* [Problem to work on]
Collect every line of the listing below that contains the string "perform", and treat uppercase and lowercase letters as different.

* [Entries provided]

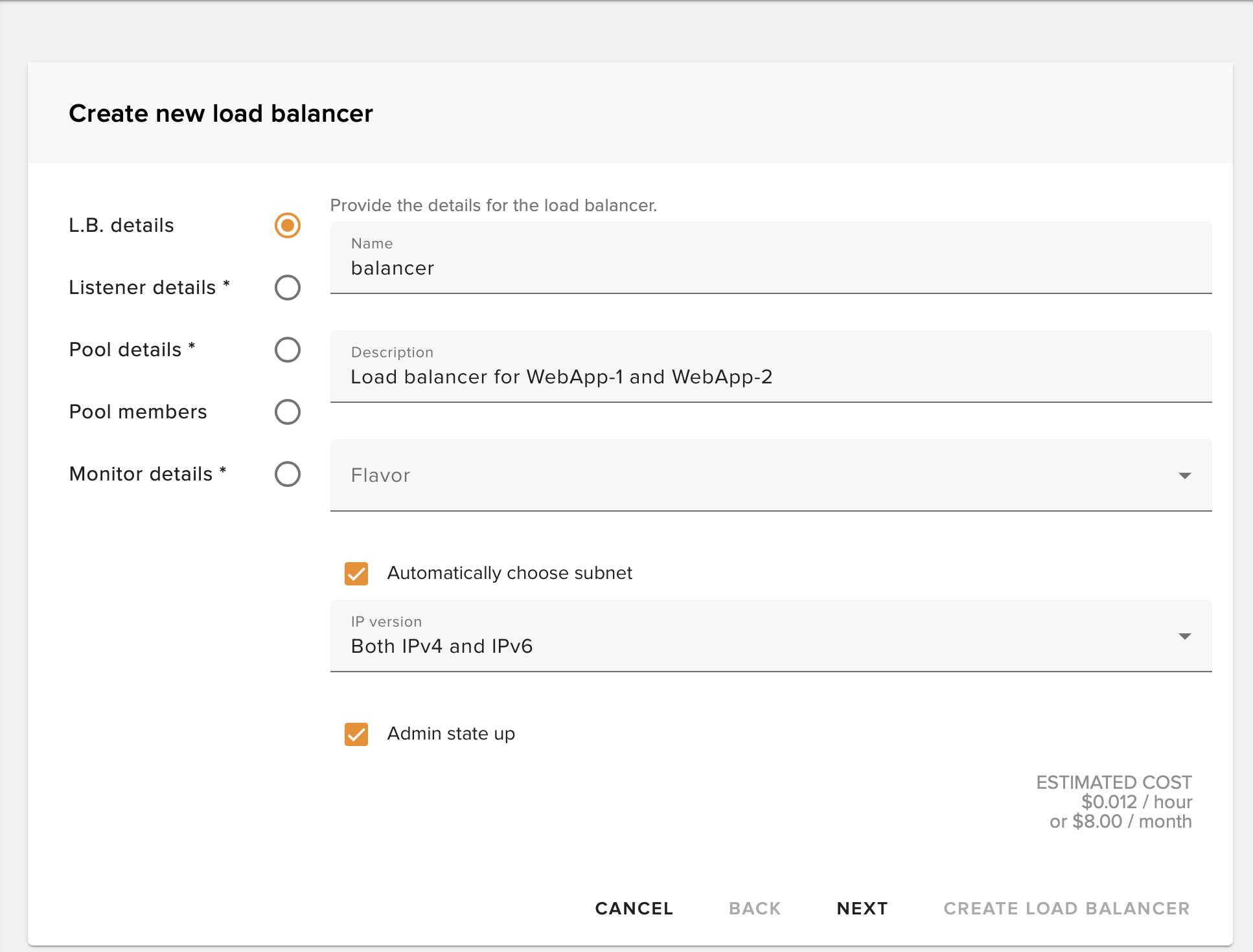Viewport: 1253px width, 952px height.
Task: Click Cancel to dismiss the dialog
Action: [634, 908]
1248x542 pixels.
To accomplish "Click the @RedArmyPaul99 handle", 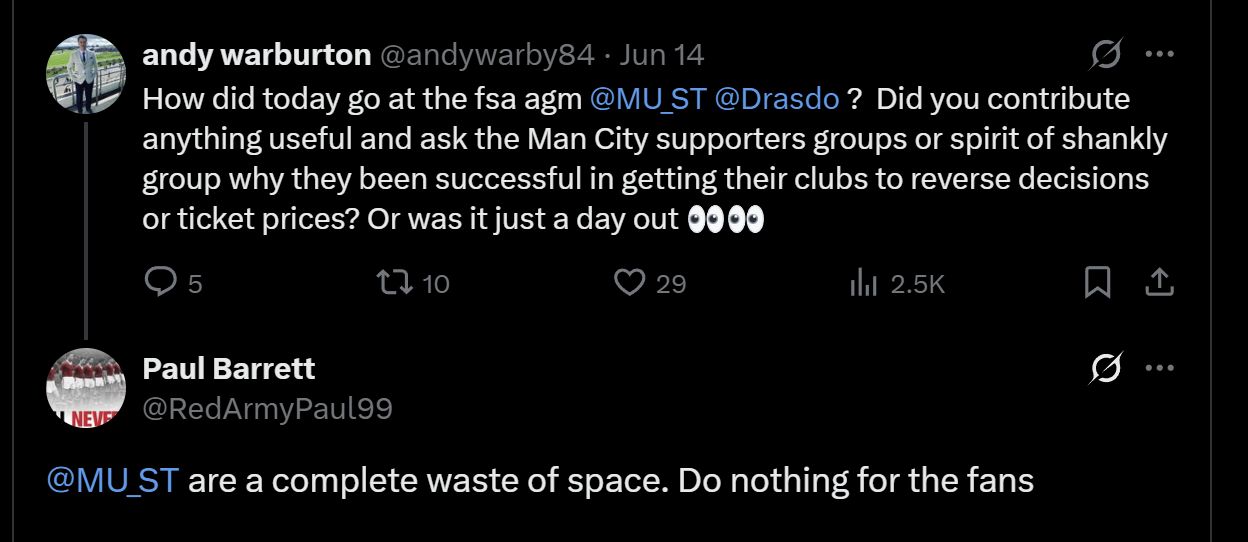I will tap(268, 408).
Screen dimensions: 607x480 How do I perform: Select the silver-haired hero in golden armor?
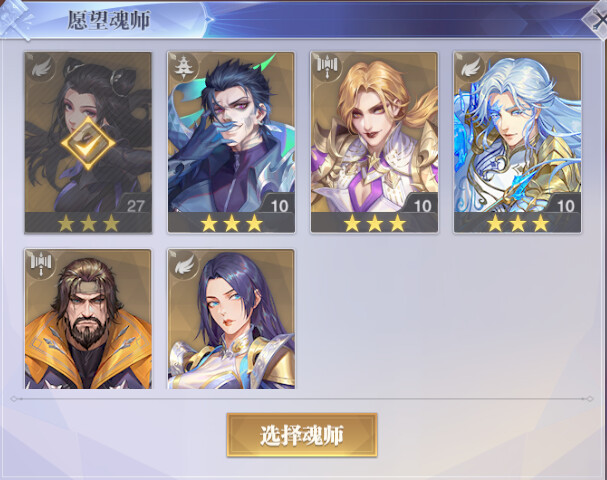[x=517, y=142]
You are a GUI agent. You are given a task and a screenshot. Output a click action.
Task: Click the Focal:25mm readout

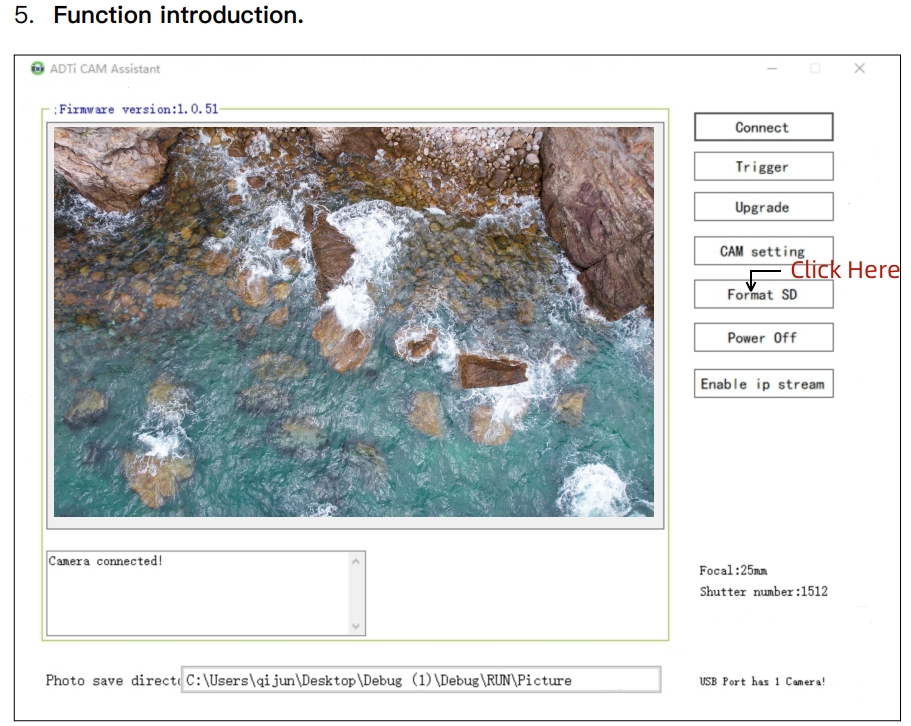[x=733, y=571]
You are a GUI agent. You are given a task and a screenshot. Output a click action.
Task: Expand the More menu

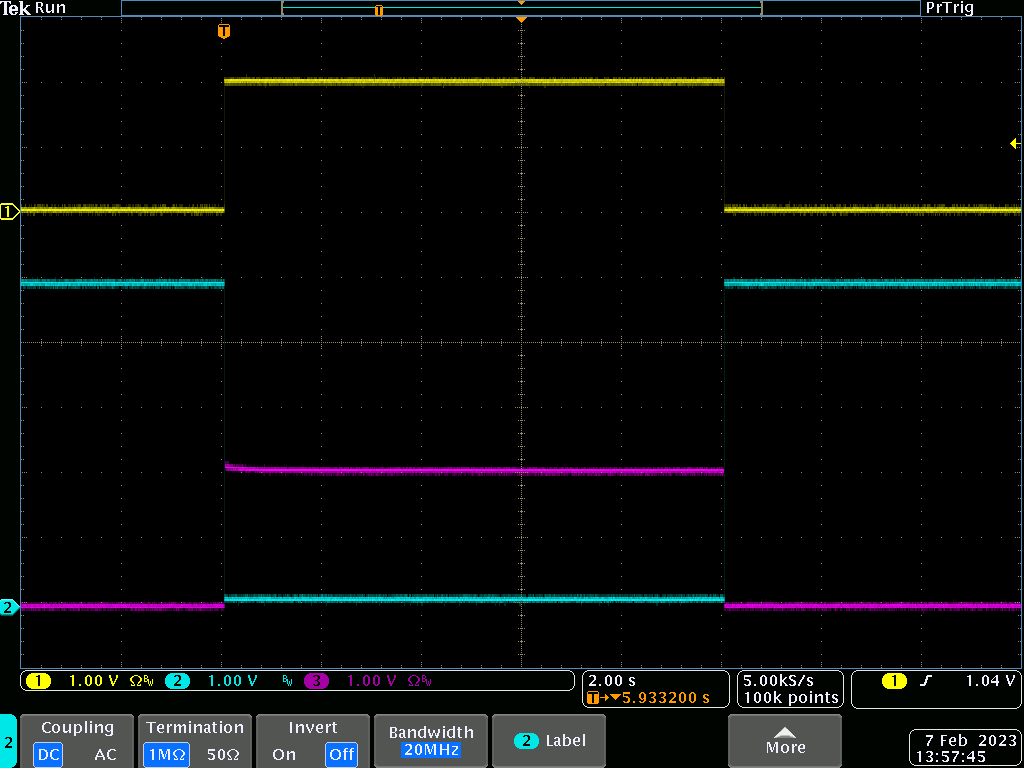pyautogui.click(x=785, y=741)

==

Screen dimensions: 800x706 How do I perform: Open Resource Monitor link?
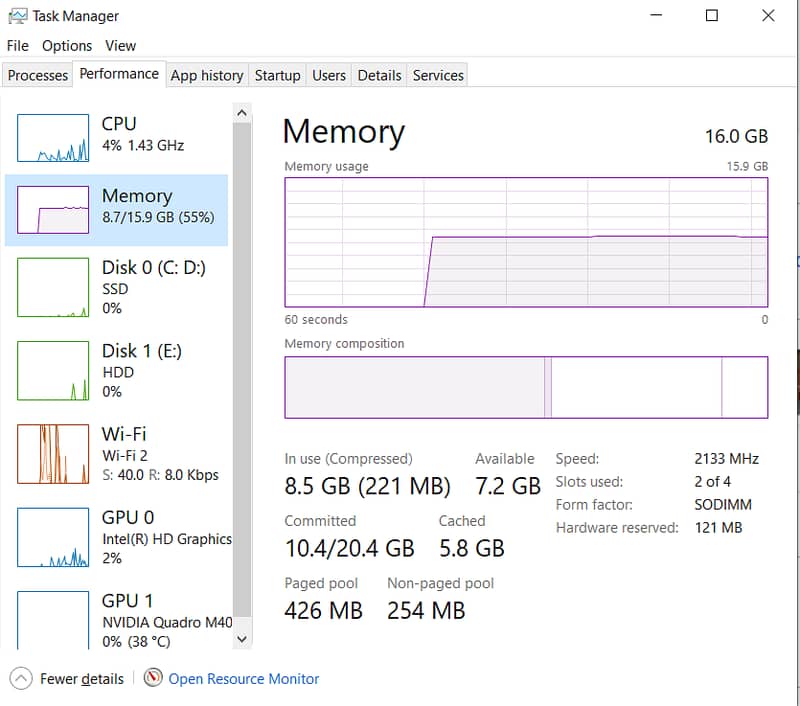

* [Written solution]
Screen dimensions: 607x480 How do I perform: Select the silver-haired hero in golden armor?
Screen dimensions: 800x706 How do I perform: Open Resource Monitor link?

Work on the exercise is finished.